__Reading text__:
****

Gulf Bank K.S.C. - financial strength rating raised to ‘bbb-’, all other ratings affirmed with ‘Stable Outlook’ | Gulf Bank K.S.C. - financial strength rating raised to ‘bbb-’, all other ratings affirmed with ‘Stable Outlook’ -
Capital intelligence

Gulf Bank K.S.C. – financial strength rating raised to ‘bbb-’, all other ratings affirmed with ‘Stable Outlook’

: Thursday, June 05 - 2014 @ 16:36

Capital Intelligence (CI), the international credit rating agency, today announced that it had raised Gulf Bank’s (GB) Financial Strength Rating (FSR) to ‘bbb-’. The Outlook on the FSR is accordingly revised back to ‘Stable’. The upgrade is supported in particular by the much improved asset quality and the strong capital. Also supporting the upgrade (to a lesser extent) are still sound – although tightening – liquidity and reasonably good profitability at the operating level. The main constraining factors are low profitability at the net level due to a continuing high level of risk provisioning expenses and concentrations in the lending portfolio (similar concentrations are likely in customer deposits although disclosure is insufficient to confirm this). The Support Level is maintained at ‘2’. Accordingly, the Long- and Short-Term Foreign Currency Ratings (FCR) are affirmed at ‘bbb+’ and ‘a2’ respectively, with a ‘Stable’ Outlook for both ratings.

GB is clearly progressing towards achieving its financial objectives, but unless additional capital is raised this could take several more years. Despite the considerable improvement seen in 2013, a small gap between non-performing loans (NPLs) and loan loss reserves (LLR) still remained – although current profitability levels mean that achieving a 100% coverage level during 2014 is now very likely.

Gross loan growth has been weak over the 2011-13 period and this has helped to maintain the capital adequacy ratio (CAR) at a good level. Prospects for growth in loans for 2014 are possibly better, given the probability of greater government spending under the much delayed infrastructure program. Stronger loan growth would help to accelerate growth in net interest income – although possibly at the cost of some pressure on CAR, given the currently still modest rate of internal capital generation. The latter in turn is a reflection of a continuing high annual provisioning cost as LLR coverage is rebuilt. With LLR coverage now close to 100%, the rate of internal capital generation may increase. Ideally however, additional capital would also be raised to allow asset growth to accelerate without compromising the currently strong CAR – but there are no indications that such an increase is imminent. A Tier 2 issue is perhaps a more likely possibility given the moves in this direction by other Kuwaiti banks.

****

__Recorded data__:
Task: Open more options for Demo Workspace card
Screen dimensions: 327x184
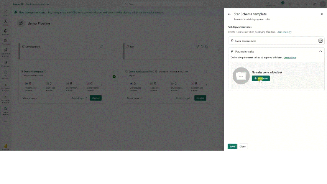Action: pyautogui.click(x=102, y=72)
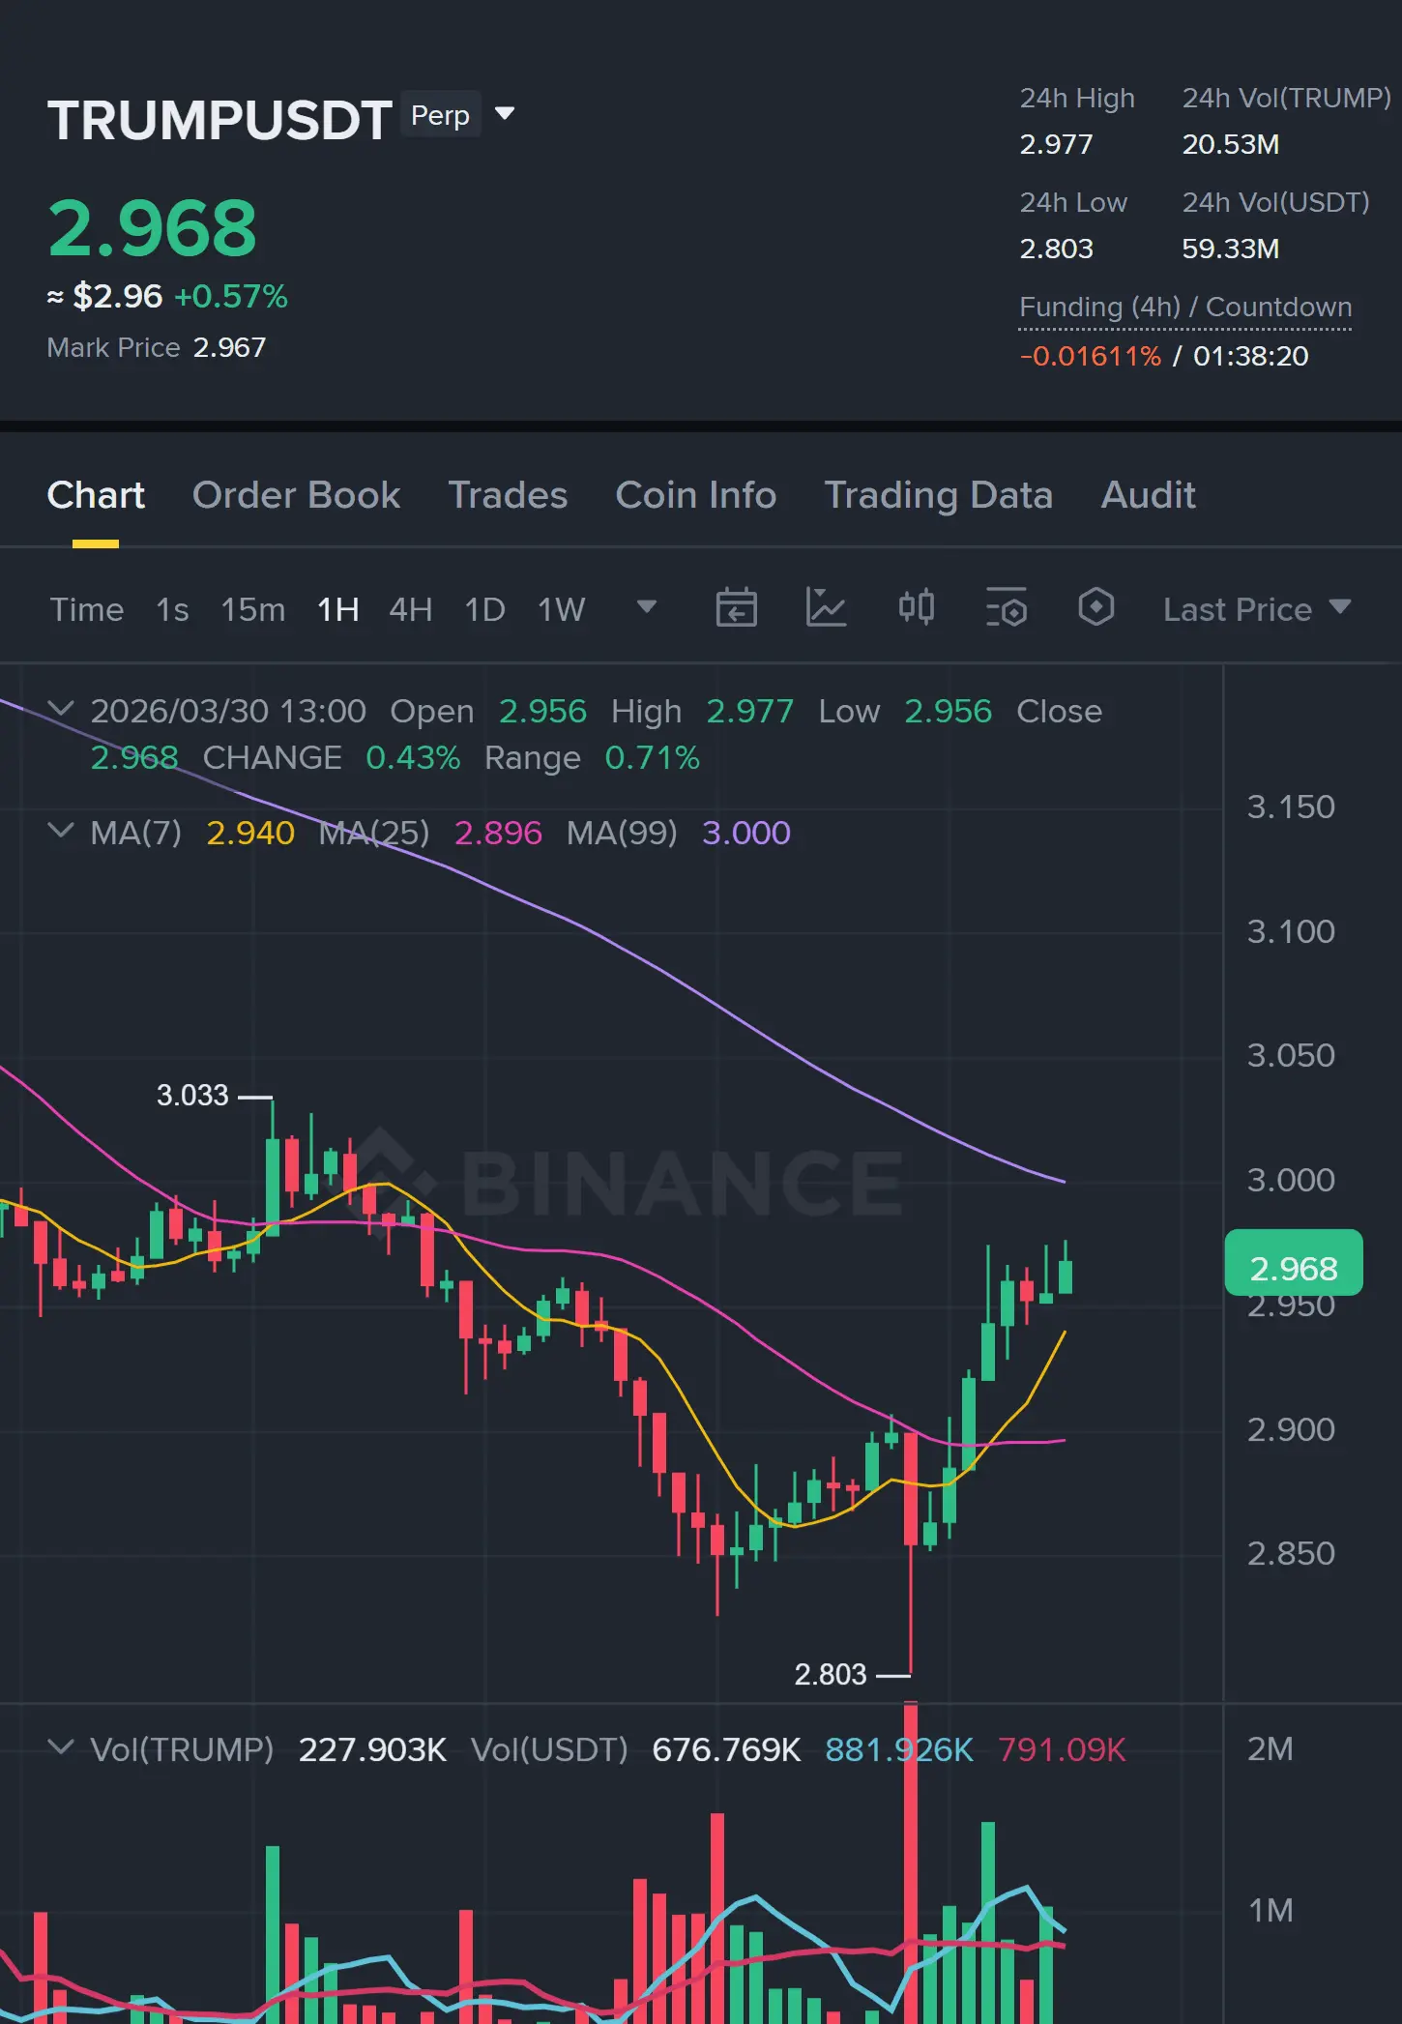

****

__Directives__:
- A) In the Gulf Bank rating announcement, what rating was Gulf Bank's Financial Strength Rating raised to?
- B) In the Gulf Bank rating announcement, take the passage starting at "GB is clearly" and ending at "now very likely." and write it out with "a few more years" substituted for "several more years".
- C) Resume the Gulf Bank rating announcement, picking up after its final sentence.
The material plays no part in this.

__Answers in order__:
- A) ‘bbb-’

- B)
GB is clearly progressing towards achieving its financial objectives, but unless additional capital is raised this could take a few more years. Despite the considerable improvement seen in 2013, a small gap between non-performing loans (NPLs) and loan loss reserves (LLR) still remained – although current profitability levels mean that achieving a 100% coverage level during 2014 is now very likely.

- C)
Gulf Bank was established in 1960 and commenced operations in 1961. Following a substantial net loss in 2008, the Bank was recapitalized in January 2009 through a KWD376mn rights issue. This, in turn, significantly altered the shareholding structure. Having taken up the unsubscribed portion of this rights issue, Kuwait Investment Authority (KIA-Kuwait’s sovereign wealth fund) became one of Gulf Bank’s largest shareholders with a shareholding of roughly 16%.

With end 2013 total assets of USD 18 billion, GB remains the second largest of the five Kuwaiti commercial banks in terms of the Kuwait-only balance sheet, but falls to third on a consolidated basis behind another bank with a significant number of overseas banking subsidiaries. The Bank operates one of the larger domestic networks in Kuwait comprising 57 branches (as at April 2014), together with well over 200 ATMs, supporting its reputation as a bank with a particularly strong retail offering.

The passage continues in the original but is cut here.